### Task to complete
Turn all of the data below into a numbered list and leave out any blank lines.
— Start of Stored data —
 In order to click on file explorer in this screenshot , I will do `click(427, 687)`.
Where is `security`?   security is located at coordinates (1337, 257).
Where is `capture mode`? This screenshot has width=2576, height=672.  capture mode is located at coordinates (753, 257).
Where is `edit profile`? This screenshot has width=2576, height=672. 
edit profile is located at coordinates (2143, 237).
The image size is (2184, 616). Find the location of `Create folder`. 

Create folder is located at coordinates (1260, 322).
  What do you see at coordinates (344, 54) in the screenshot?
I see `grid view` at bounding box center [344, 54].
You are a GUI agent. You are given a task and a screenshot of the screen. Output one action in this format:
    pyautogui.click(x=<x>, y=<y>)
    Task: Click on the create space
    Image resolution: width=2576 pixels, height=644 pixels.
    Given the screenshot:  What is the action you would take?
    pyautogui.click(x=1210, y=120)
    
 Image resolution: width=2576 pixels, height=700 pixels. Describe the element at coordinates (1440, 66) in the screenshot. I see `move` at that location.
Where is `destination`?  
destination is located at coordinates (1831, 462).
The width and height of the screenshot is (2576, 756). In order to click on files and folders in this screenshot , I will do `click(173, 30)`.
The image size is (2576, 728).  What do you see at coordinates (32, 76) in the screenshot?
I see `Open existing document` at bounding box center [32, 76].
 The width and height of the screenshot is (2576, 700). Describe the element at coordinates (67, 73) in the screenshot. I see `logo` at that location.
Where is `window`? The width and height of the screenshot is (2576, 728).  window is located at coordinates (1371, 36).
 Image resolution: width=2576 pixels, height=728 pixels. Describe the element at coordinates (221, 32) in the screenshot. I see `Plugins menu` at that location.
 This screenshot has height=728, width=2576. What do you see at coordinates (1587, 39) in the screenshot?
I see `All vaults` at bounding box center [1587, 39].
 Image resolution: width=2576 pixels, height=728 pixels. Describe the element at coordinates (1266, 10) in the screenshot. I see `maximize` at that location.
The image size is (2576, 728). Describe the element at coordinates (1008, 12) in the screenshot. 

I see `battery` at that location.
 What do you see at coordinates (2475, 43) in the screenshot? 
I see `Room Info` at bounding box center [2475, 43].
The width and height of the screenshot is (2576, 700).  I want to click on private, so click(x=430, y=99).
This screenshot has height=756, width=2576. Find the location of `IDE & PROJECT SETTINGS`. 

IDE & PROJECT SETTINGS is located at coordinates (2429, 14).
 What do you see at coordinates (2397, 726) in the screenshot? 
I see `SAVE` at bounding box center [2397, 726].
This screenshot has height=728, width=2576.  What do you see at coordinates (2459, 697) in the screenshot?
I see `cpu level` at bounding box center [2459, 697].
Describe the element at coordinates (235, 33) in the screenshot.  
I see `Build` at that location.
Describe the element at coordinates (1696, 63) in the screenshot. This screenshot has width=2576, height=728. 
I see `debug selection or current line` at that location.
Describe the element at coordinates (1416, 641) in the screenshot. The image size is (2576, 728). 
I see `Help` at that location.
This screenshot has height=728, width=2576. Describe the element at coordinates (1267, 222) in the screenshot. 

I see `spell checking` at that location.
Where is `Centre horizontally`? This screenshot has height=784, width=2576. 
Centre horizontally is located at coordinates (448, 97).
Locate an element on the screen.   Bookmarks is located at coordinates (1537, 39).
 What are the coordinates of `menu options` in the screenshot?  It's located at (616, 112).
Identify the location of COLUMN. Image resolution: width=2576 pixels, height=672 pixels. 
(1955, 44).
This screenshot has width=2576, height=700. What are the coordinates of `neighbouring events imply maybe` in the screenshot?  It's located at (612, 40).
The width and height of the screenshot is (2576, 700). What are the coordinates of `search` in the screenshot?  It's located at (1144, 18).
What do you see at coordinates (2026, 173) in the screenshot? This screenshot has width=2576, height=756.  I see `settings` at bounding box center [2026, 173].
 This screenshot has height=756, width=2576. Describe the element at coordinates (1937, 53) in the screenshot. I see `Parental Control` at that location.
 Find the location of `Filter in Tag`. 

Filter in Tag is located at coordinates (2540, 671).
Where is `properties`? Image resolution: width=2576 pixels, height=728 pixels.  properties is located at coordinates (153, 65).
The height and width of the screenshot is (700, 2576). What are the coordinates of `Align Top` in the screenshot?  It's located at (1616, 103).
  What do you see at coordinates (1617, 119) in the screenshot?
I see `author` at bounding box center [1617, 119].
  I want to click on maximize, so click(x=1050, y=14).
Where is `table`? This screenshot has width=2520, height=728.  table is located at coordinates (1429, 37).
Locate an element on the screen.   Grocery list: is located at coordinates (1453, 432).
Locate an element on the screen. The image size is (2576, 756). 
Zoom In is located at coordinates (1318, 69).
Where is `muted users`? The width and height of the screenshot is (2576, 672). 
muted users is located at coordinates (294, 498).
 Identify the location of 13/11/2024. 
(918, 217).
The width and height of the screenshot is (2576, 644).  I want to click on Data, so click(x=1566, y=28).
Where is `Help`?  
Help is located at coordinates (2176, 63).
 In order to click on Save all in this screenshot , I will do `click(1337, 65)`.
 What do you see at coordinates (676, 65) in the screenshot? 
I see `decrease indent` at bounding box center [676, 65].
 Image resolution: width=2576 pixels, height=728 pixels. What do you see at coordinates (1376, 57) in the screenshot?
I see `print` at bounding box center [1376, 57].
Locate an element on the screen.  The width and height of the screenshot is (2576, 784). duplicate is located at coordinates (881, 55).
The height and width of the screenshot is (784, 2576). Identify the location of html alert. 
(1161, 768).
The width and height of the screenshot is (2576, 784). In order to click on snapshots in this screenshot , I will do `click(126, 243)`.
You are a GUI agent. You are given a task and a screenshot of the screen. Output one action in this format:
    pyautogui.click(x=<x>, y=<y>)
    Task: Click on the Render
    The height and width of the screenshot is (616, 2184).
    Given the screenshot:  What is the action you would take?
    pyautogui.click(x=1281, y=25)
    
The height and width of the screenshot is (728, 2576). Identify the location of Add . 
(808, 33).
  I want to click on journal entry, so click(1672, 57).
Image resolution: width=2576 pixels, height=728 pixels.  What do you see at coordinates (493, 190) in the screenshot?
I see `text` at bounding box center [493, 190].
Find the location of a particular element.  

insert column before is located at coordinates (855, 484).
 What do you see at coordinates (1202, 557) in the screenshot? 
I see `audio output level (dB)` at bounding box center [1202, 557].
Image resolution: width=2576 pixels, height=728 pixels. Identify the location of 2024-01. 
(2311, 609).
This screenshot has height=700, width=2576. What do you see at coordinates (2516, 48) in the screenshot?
— End of Stored data —
### Answer to this task
1.  In order to click on file explorer in this screenshot , I will do `click(427, 687)`.
2. Where is `security`?   security is located at coordinates (1337, 257).
3. Where is `capture mode`? This screenshot has width=2576, height=672.  capture mode is located at coordinates (753, 257).
4. Where is `edit profile`? This screenshot has width=2576, height=672. 
5. edit profile is located at coordinates (2143, 237).
6. The image size is (2184, 616). Find the location of `Create folder`. 
7. Create folder is located at coordinates (1260, 322).
8.   What do you see at coordinates (344, 54) in the screenshot?
9. I see `grid view` at bounding box center [344, 54].
10. You are a GUI agent. You are given a task and a screenshot of the screen. Output one action in this format:
11.     pyautogui.click(x=<x>, y=<y>)
12.     Task: Click on the create space
13.     Image resolution: width=2576 pixels, height=644 pixels.
14.     Given the screenshot:  What is the action you would take?
15.     pyautogui.click(x=1210, y=120)
16.  Image resolution: width=2576 pixels, height=700 pixels. Describe the element at coordinates (1440, 66) in the screenshot. I see `move` at that location.
17. Where is `destination`?  
18. destination is located at coordinates (1831, 462).
19. The width and height of the screenshot is (2576, 756). In order to click on files and folders in this screenshot , I will do `click(173, 30)`.
20. The image size is (2576, 728).  What do you see at coordinates (32, 76) in the screenshot?
21. I see `Open existing document` at bounding box center [32, 76].
22.  The width and height of the screenshot is (2576, 700). Describe the element at coordinates (67, 73) in the screenshot. I see `logo` at that location.
23. Where is `window`? The width and height of the screenshot is (2576, 728).  window is located at coordinates (1371, 36).
24.  Image resolution: width=2576 pixels, height=728 pixels. Describe the element at coordinates (221, 32) in the screenshot. I see `Plugins menu` at that location.
25.  This screenshot has height=728, width=2576. What do you see at coordinates (1587, 39) in the screenshot?
26. I see `All vaults` at bounding box center [1587, 39].
27.  Image resolution: width=2576 pixels, height=728 pixels. Describe the element at coordinates (1266, 10) in the screenshot. I see `maximize` at that location.
28. The image size is (2576, 728). Describe the element at coordinates (1008, 12) in the screenshot. 
29. I see `battery` at that location.
30.  What do you see at coordinates (2475, 43) in the screenshot? 
31. I see `Room Info` at bounding box center [2475, 43].
32. The width and height of the screenshot is (2576, 700).  I want to click on private, so click(x=430, y=99).
33. This screenshot has height=756, width=2576. Find the location of `IDE & PROJECT SETTINGS`. 
34. IDE & PROJECT SETTINGS is located at coordinates (2429, 14).
35.  What do you see at coordinates (2397, 726) in the screenshot? 
36. I see `SAVE` at bounding box center [2397, 726].
37. This screenshot has height=728, width=2576.  What do you see at coordinates (2459, 697) in the screenshot?
38. I see `cpu level` at bounding box center [2459, 697].
39. Describe the element at coordinates (235, 33) in the screenshot.  
40. I see `Build` at that location.
41. Describe the element at coordinates (1696, 63) in the screenshot. This screenshot has width=2576, height=728. 
42. I see `debug selection or current line` at that location.
43. Describe the element at coordinates (1416, 641) in the screenshot. The image size is (2576, 728). 
44. I see `Help` at that location.
45. This screenshot has height=728, width=2576. Describe the element at coordinates (1267, 222) in the screenshot. 
46. I see `spell checking` at that location.
47. Where is `Centre horizontally`? This screenshot has height=784, width=2576. 
48. Centre horizontally is located at coordinates (448, 97).
49. Locate an element on the screen.   Bookmarks is located at coordinates (1537, 39).
50.  What are the coordinates of `menu options` in the screenshot?  It's located at (616, 112).
51. Identify the location of COLUMN. Image resolution: width=2576 pixels, height=672 pixels. 
52. (1955, 44).
53. This screenshot has width=2576, height=700. What are the coordinates of `neighbouring events imply maybe` in the screenshot?  It's located at (612, 40).
54. The width and height of the screenshot is (2576, 700). What are the coordinates of `search` in the screenshot?  It's located at (1144, 18).
55. What do you see at coordinates (2026, 173) in the screenshot? This screenshot has width=2576, height=756.  I see `settings` at bounding box center [2026, 173].
56.  This screenshot has height=756, width=2576. Describe the element at coordinates (1937, 53) in the screenshot. I see `Parental Control` at that location.
57.  Find the location of `Filter in Tag`. 
58. Filter in Tag is located at coordinates (2540, 671).
59. Where is `properties`? Image resolution: width=2576 pixels, height=728 pixels.  properties is located at coordinates (153, 65).
60. The height and width of the screenshot is (700, 2576). What are the coordinates of `Align Top` in the screenshot?  It's located at (1616, 103).
61.   What do you see at coordinates (1617, 119) in the screenshot?
62. I see `author` at bounding box center [1617, 119].
63.   I want to click on maximize, so click(x=1050, y=14).
64. Where is `table`? This screenshot has width=2520, height=728.  table is located at coordinates (1429, 37).
65. Locate an element on the screen.   Grocery list: is located at coordinates (1453, 432).
66. Locate an element on the screen. The image size is (2576, 756). 
67. Zoom In is located at coordinates (1318, 69).
68. Where is `muted users`? The width and height of the screenshot is (2576, 672). 
69. muted users is located at coordinates (294, 498).
70.  Identify the location of 13/11/2024. 
71. (918, 217).
72. The width and height of the screenshot is (2576, 644).  I want to click on Data, so click(x=1566, y=28).
73. Where is `Help`?  
74. Help is located at coordinates (2176, 63).
75.  In order to click on Save all in this screenshot , I will do `click(1337, 65)`.
76.  What do you see at coordinates (676, 65) in the screenshot? 
77. I see `decrease indent` at bounding box center [676, 65].
78.  Image resolution: width=2576 pixels, height=728 pixels. What do you see at coordinates (1376, 57) in the screenshot?
79. I see `print` at bounding box center [1376, 57].
80. Locate an element on the screen.  The width and height of the screenshot is (2576, 784). duplicate is located at coordinates (881, 55).
81. The height and width of the screenshot is (784, 2576). Identify the location of html alert. 
82. (1161, 768).
83. The width and height of the screenshot is (2576, 784). In order to click on snapshots in this screenshot , I will do `click(126, 243)`.
84. You are a GUI agent. You are given a task and a screenshot of the screen. Output one action in this format:
85.     pyautogui.click(x=<x>, y=<y>)
86.     Task: Click on the Render
87.     The height and width of the screenshot is (616, 2184).
88.     Given the screenshot:  What is the action you would take?
89.     pyautogui.click(x=1281, y=25)
90. The height and width of the screenshot is (728, 2576). Identify the location of Add . 
91. (808, 33).
92.   I want to click on journal entry, so click(1672, 57).
93. Image resolution: width=2576 pixels, height=728 pixels.  What do you see at coordinates (493, 190) in the screenshot?
94. I see `text` at bounding box center [493, 190].
95. Find the location of a particular element.  
96. insert column before is located at coordinates (855, 484).
97.  What do you see at coordinates (1202, 557) in the screenshot? 
98. I see `audio output level (dB)` at bounding box center [1202, 557].
99. Image resolution: width=2576 pixels, height=728 pixels. Identify the location of 2024-01. 
100. (2311, 609).
101. This screenshot has height=700, width=2576. What do you see at coordinates (2516, 48) in the screenshot?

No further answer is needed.